Female patients with Ehlers–Danlos syndromes appear to face substantially higher risks of gynecologic and obstetric disorders than female patients without the condition, with some urogynecologic conditions up to 10 times more likely, according to a large retrospective database study.
“A considerable subset of literature exists on the gynecologic and obstetric manifestations of Ehlers–Danlos syndromes (EDS),” lead study author, Marisa R. Imbroane, BSc, of Case Western Reserve University, and colleagues explained. However, given the rarity of the condition—estimated at 1 in 5,000 births for hypermobile EDS—previous studies have been limited by sample size. The researchers sought to use a large database to validate prior observations and expand on the conditions patients with EDS may encounter.
Study Details
Using the TriNetX research network, the researchers identified female patients aged 18 to 44 years and divided them into two cohorts: one with EDS (54,558 patients) and one without (over 19 million patients). Following matching for age, each cohort comprised 50,809 patients with a mean age of 30 years. The study assessed the risk of 18 gynecologic and 6 obstetric diagnoses between the cohorts using ICD-10 codes.
Key Findings
Patients with EDS showed the greatest increase in risk for urogynecologic conditions. Compared with the non-EDS cohort, patients with EDS had 10 times the odds of fecal incontinence (1.7% vs 0.2%), 9 times the odds of female genital prolapse (3.2% vs 0.4%), and nearly 6 times the odds of urinary incontinence (4.8% vs 0.8%). They were also 8.5 times more likely to undergo surgical correction of prolapse.
The EDS cohort also demonstrated statistically significant differences in gynecologic diagnoses. Patients with EDS had 7 times the odds of endometriosis (6.3% vs 0.9%), nearly 4 times the odds of dyspareunia, and nearly 3 times the odds of pelvic and perineal pain (18.3% vs 6.2%) compared with the non-EDS cohort. They also had higher rates of abnormal menstruation, dysmenorrhea, and iron deficiency anemia secondary to chronic blood loss.
Among pregnant patients (6,343 per cohort following matching), those with EDS faced higher risks of adverse obstetric outcomes. They had 83% higher odds of postpartum hemorrhage (8.5% vs 4.7%), 68% higher odds of gestational hypertension, 46% higher odds of preeclampsia, 40% higher odds of spontaneous abortion, and 38% higher odds of preterm prelabor rupture of membranes. Patients with EDS were also 14% more likely to undergo cesarean delivery.

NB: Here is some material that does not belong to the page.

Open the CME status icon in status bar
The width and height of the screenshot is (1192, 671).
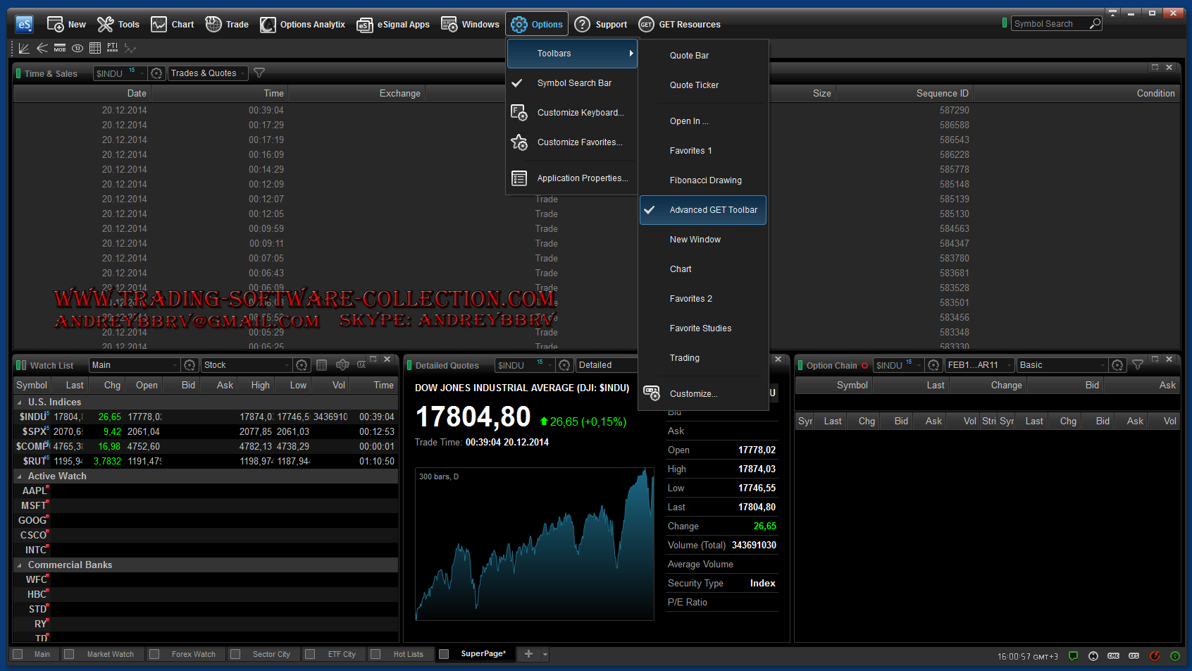[1113, 656]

The researchers found that patients with EDS received more fertility care than the non-EDS cohort. They were more likely to have encounters for fertility testing, undergo anti-Müllerian hormone testing, and have assisted reproductive technology procedure cycles. The researchers noted that the mechanism behind infertility in patients with EDS is not well documented, though hormonal imbalances, abnormal menstruation, and elevated rates of spontaneous abortion may contribute.
Within the EDS cohort, the researchers identified racial disparities. Black patients with EDS had nearly 4 times the odds of leiomyoma compared with White patients with EDS (5.3% vs 1.4%), as well as higher rates of abnormal uterine bleeding and iron deficiency anemia. Hispanic patients with EDS had higher rates of excessive, frequent, and irregular menstruation compared with non-Hispanic patients with EDS.
The researchers acknowledged several limitations, including reliance on ICD-10 coding without confirmation of diagnostic accuracy, inability to determine whether patients with EDS receive more routine health care than the general population, and limited sample sizes for certain EDS subtypes (classical and vascular EDS) that prevented subtype-specific analyses for some outcomes.
“Through this large retrospective database study including over 50,000 [patients with EDS], we show that female patients with EDS have an increased risk for gynecologic and obstetric disorders compared with a non-EDS cohort,” the researchers wrote. “This innovative work validates prior observations and expands on what is known of EDS in the context of obstetrics and gynecology.”
The researchers concluded, “This risk should be considered when counseling patients on what they may experience with EDS and should prompt general practice clinicians to refer [patients with EDS] to specialists in obstetrics and gynecology. For diagnoses where connective tissue dysfunction is not readily apparent as a causal mechanism, more basic and translational studies are needed to better characterize why patients with EDS are facing this increased risk.”
The researchers reported no conflicts of interest. No funding was received for the study.